# New Buckmark URX



## jk

I just bought my first gun, a Buckmark URX, my question is can I change the wrap a round grips with wood finger grove after market grips that fit all Buckmarks, or would I have to buy URX wood grips (if so where can I buy them). I have not taken the grips off (I've heard the horror stories of parts falling or flying out when you
remove the grips) so I'd like to know what grips will fit? I'd appreciate all help, Thank You, jk


----------



## dondavis3

I just bought a new Buck Mark Camper BECAUSE it had URX grips - I really like the feel.

And they are pretty too.










:smt1099


----------



## bruce333

Standard Buckmark grips will not fit the URX. They will bolt right on, but there are gaps and overhangs.

http://www.rimfirecentral.com/forums/showthread.php?t=196955

I don't know of any wood grips for the URX models.


----------



## mikecurnow

isn't it the grips that make it a urx model? I realize it's probably too late unless you can return the pistol, but if you can why not just get the standard model?


----------



## DevilsJohnson

I have the same model as dondavis3 I had the older model but liked the feel of the new one more. You can change the grip panels but be really careful. There's springs and things that will come spilling out and it's not the easiest to get back together.


----------



## dondavis3

By the way I also added this to it.










Then I added this:mrgreen:










It shot great without adding the optic's, but I already had the Red Dot on my Remington Nylon 66.

And I wanted an excuse to try the Reflex sight any way.

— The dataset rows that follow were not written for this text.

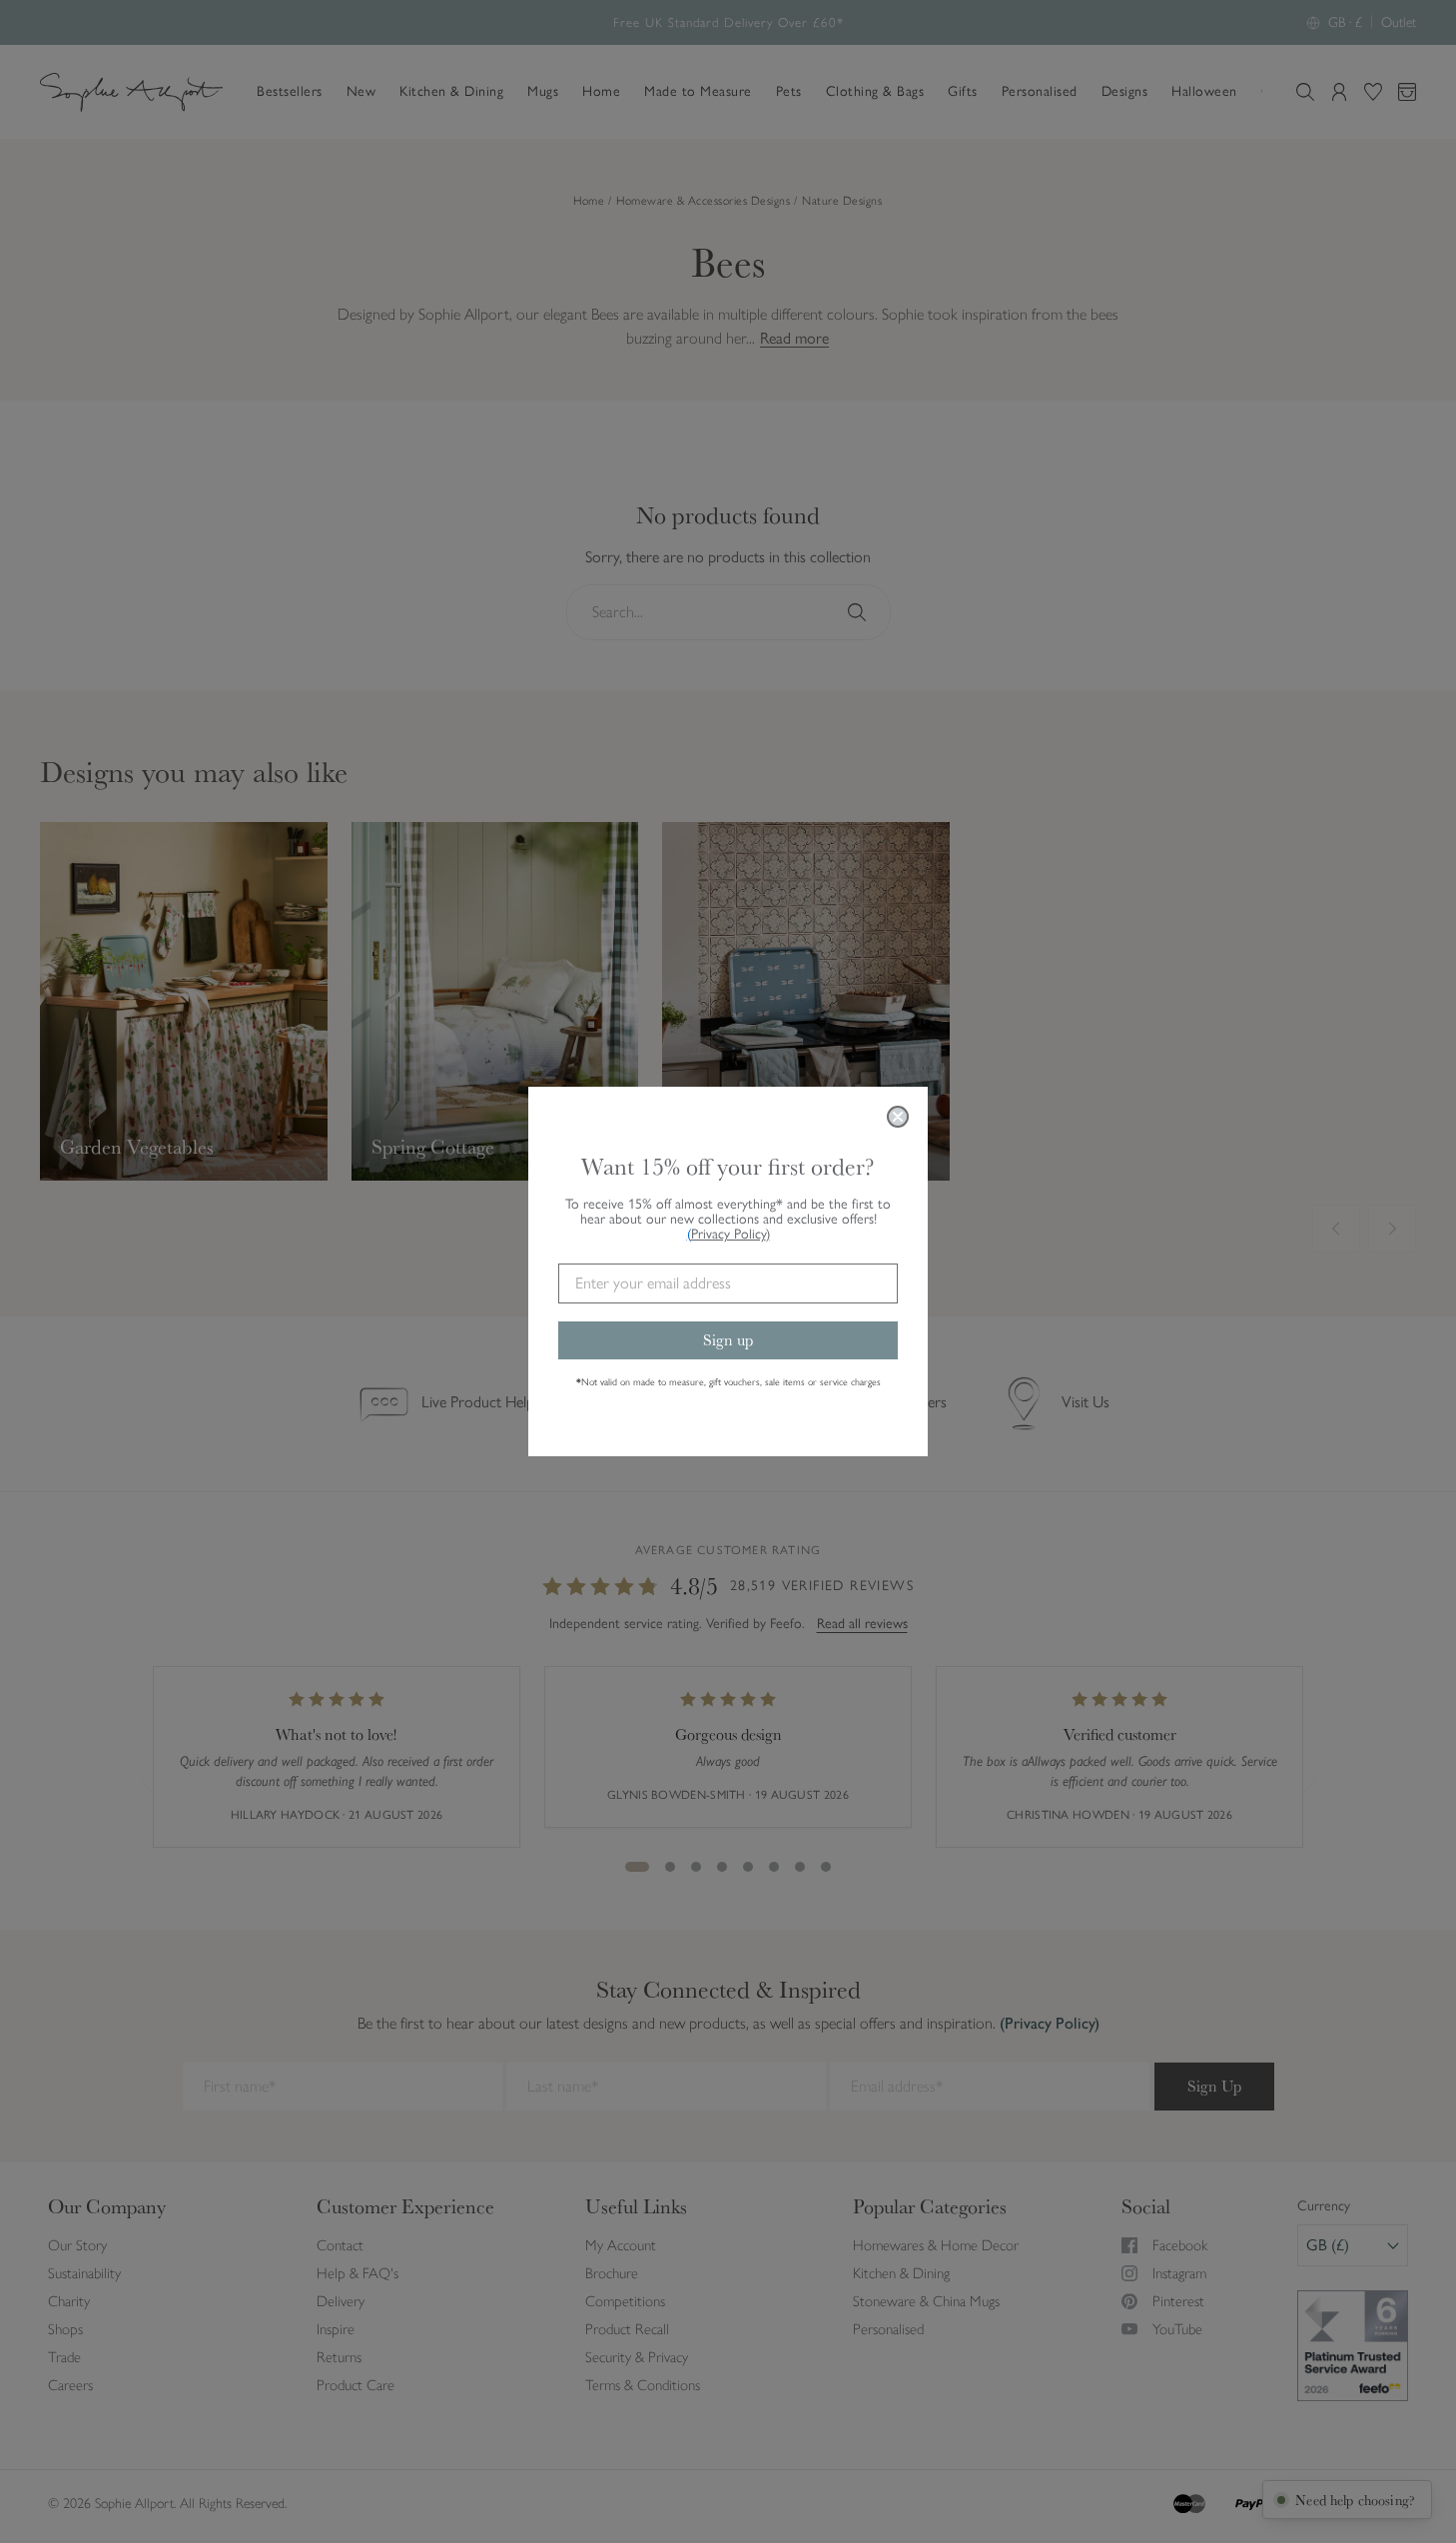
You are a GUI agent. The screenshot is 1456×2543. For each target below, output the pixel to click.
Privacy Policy (730, 1234)
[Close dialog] (898, 1117)
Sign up (728, 1339)
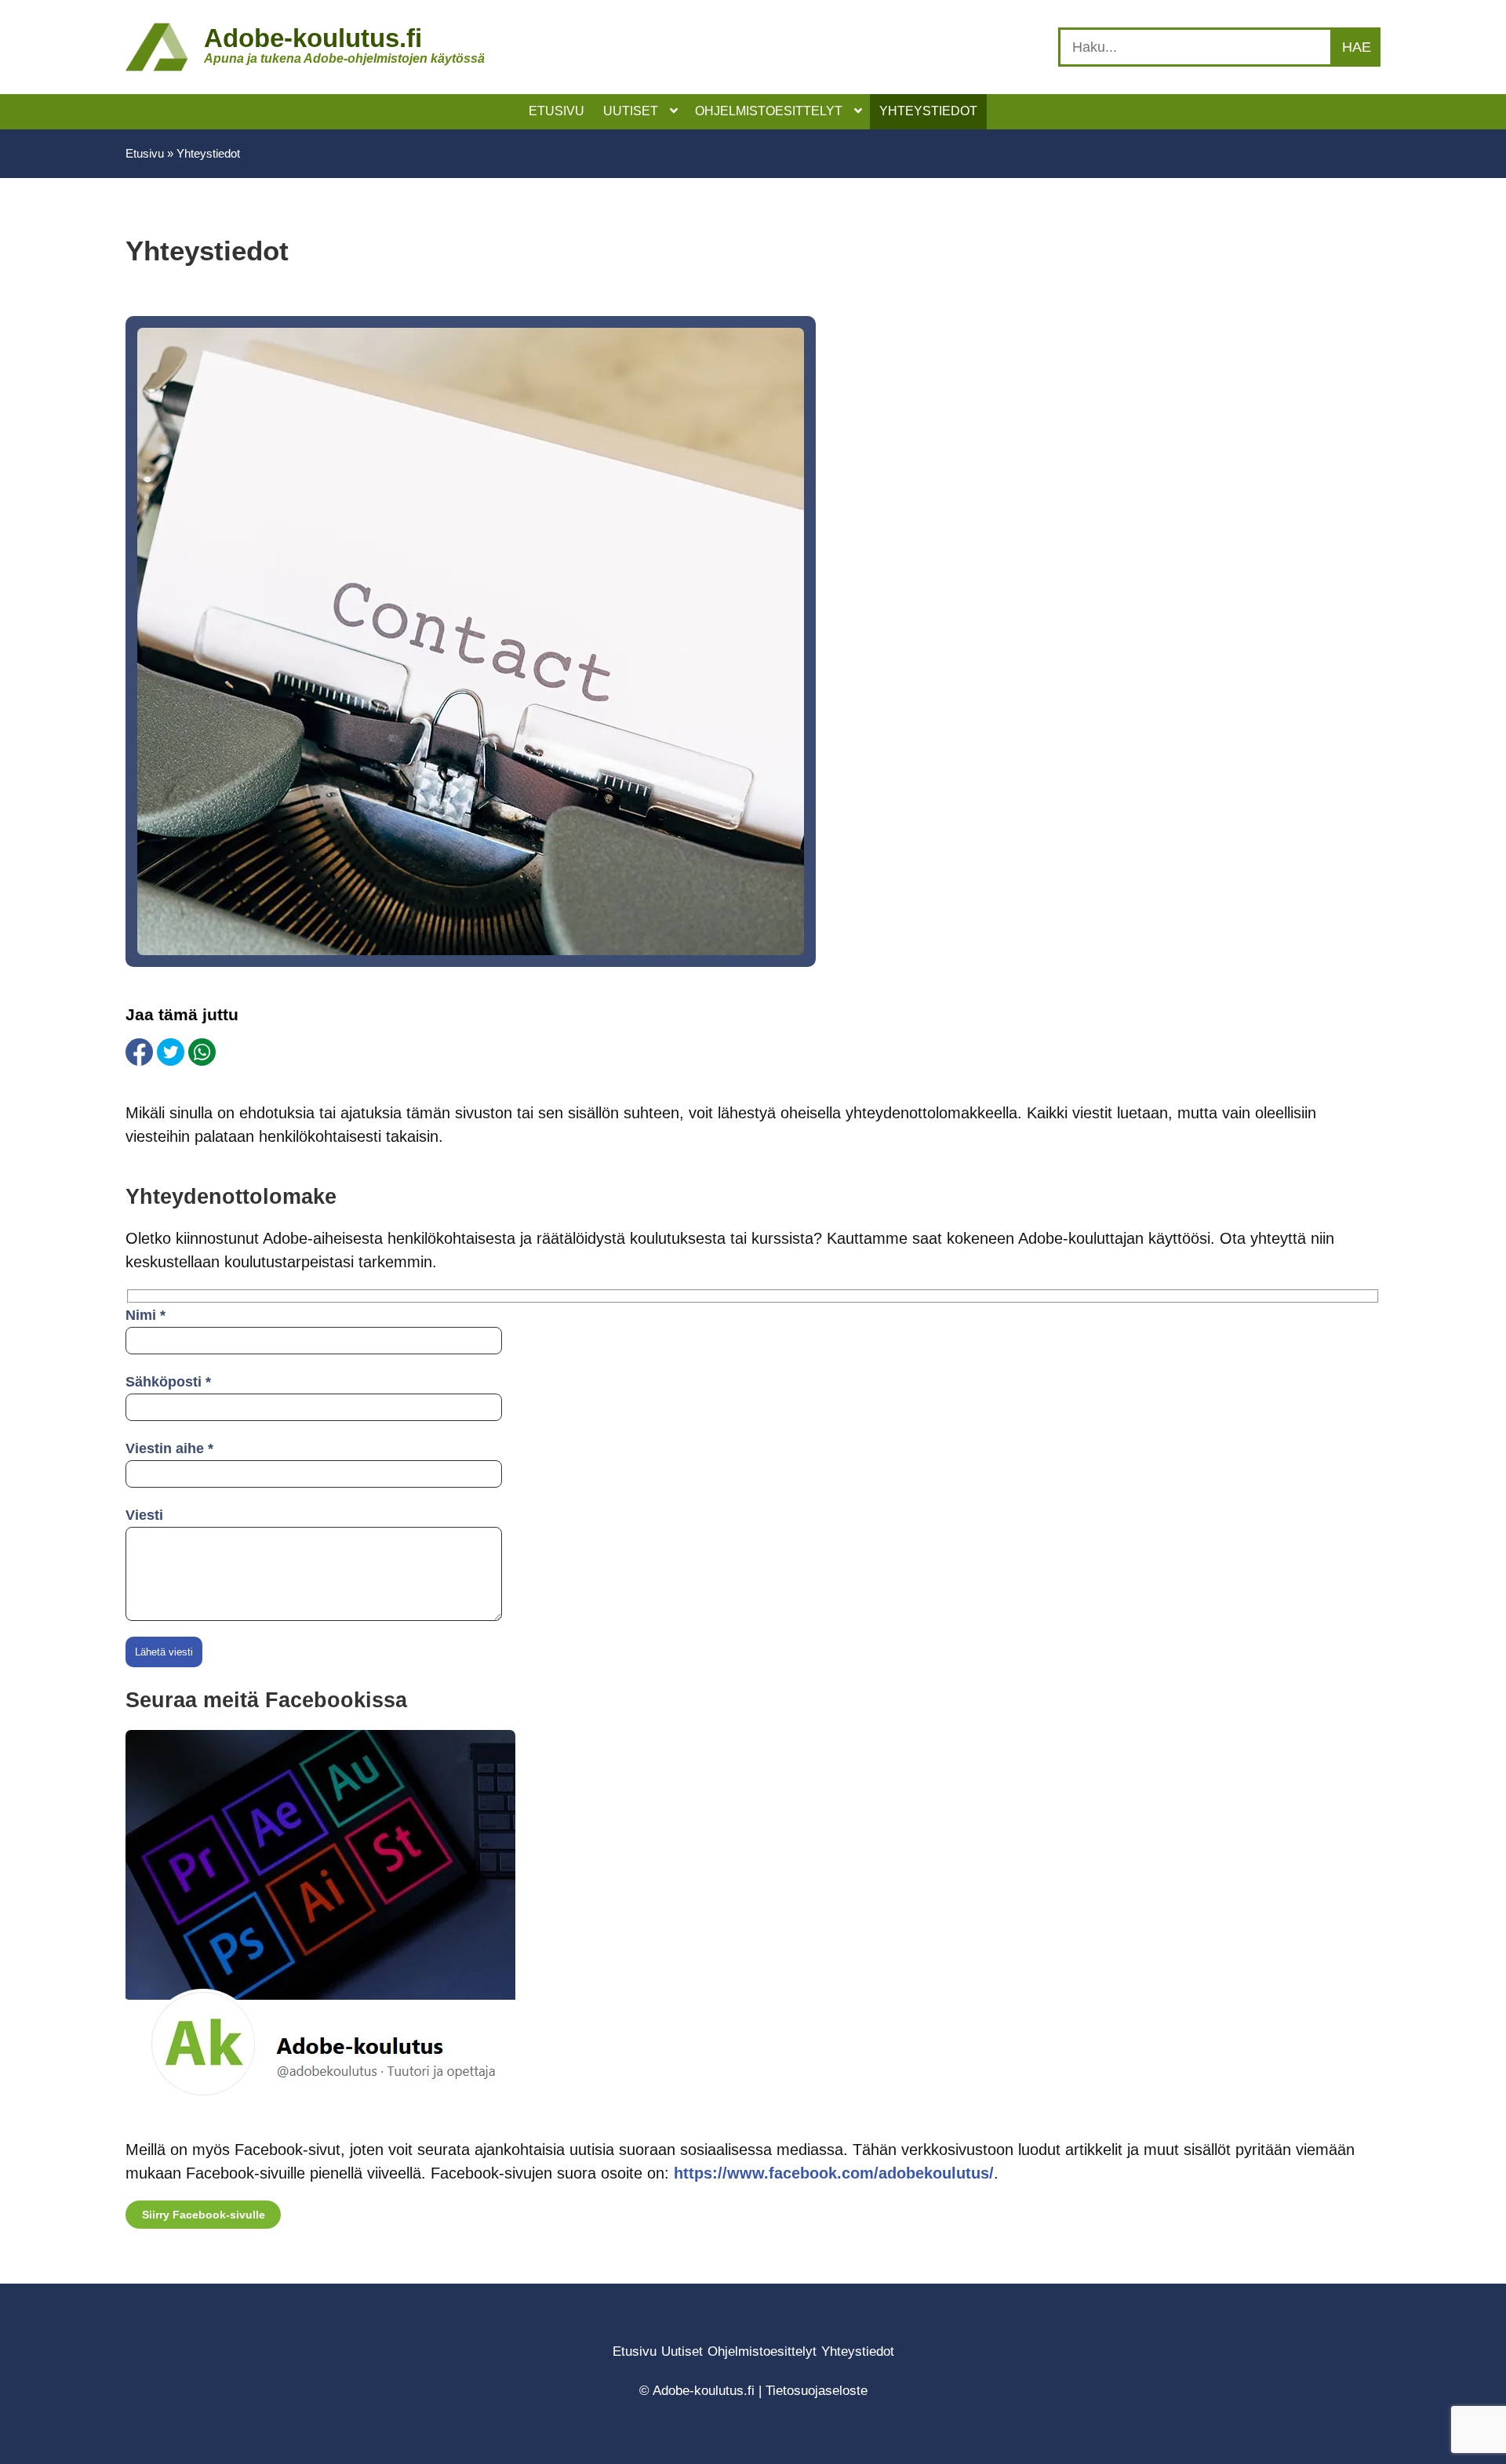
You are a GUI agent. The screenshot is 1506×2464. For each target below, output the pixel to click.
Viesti (144, 1515)
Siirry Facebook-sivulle (203, 2214)
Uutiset (682, 2351)
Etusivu (145, 153)
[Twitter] (170, 1052)
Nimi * (146, 1315)
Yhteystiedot (857, 2351)
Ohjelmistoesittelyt (762, 2351)
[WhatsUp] (202, 1052)
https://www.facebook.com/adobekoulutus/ (834, 2173)
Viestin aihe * (169, 1448)
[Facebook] (139, 1052)
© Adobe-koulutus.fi (697, 2390)
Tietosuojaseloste (817, 2390)
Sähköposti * (168, 1382)
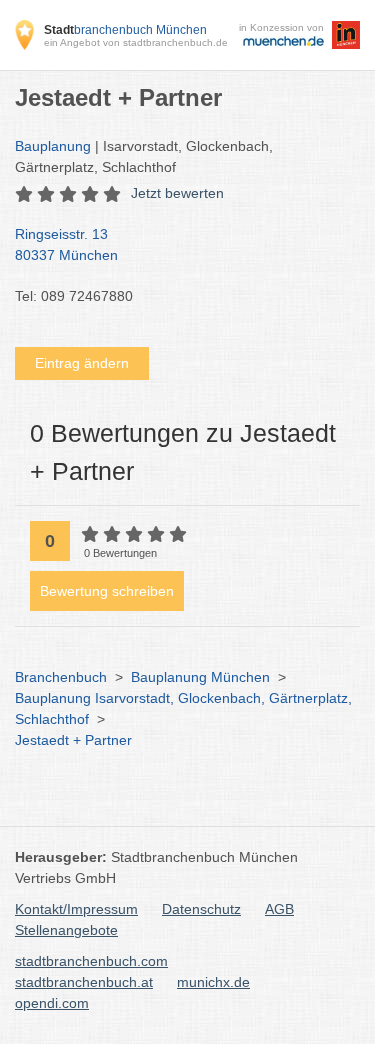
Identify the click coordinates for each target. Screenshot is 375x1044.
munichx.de (213, 982)
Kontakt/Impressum (76, 909)
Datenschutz (201, 909)
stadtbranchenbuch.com (91, 961)
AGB (279, 909)
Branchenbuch (61, 677)
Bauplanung (53, 146)
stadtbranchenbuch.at (84, 982)
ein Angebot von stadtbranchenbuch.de (136, 42)
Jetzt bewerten (177, 193)
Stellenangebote (66, 930)
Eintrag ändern (82, 363)
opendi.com (52, 1003)
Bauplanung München (200, 677)
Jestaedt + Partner (73, 740)
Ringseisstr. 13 (66, 244)
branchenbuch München (125, 30)
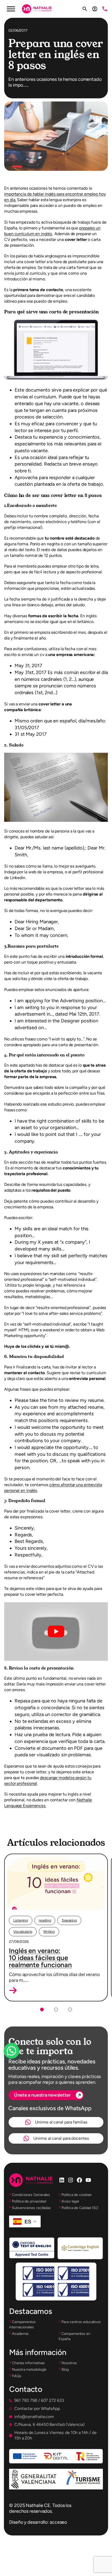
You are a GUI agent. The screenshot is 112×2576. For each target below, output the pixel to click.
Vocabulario (22, 1931)
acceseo (58, 2522)
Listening (20, 1920)
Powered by (18, 2063)
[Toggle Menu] (11, 8)
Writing (49, 1931)
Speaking (69, 1920)
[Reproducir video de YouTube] (56, 1631)
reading (45, 1920)
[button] (13, 1990)
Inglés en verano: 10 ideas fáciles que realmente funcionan (40, 1957)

I love this gun - it's a real shooter.

:smt1099


----------



## DevilsJohnson

I've had the same idea. I have a couple sitting around here but have not mounted one yet. I keep thinking I like that cool front sight. :smt082 I'm still somewhat involved with the Ruger project and getting ready to do some dura coating to a couple others but we still have a good bit of cold weather lest here and that's when all the fun projects get going :smt083 I have a feeling that the Browning will go through some kind of transformation before spring :smt023 With all the extra indoor time things have a tendency of happening around here:anim_lol:


----------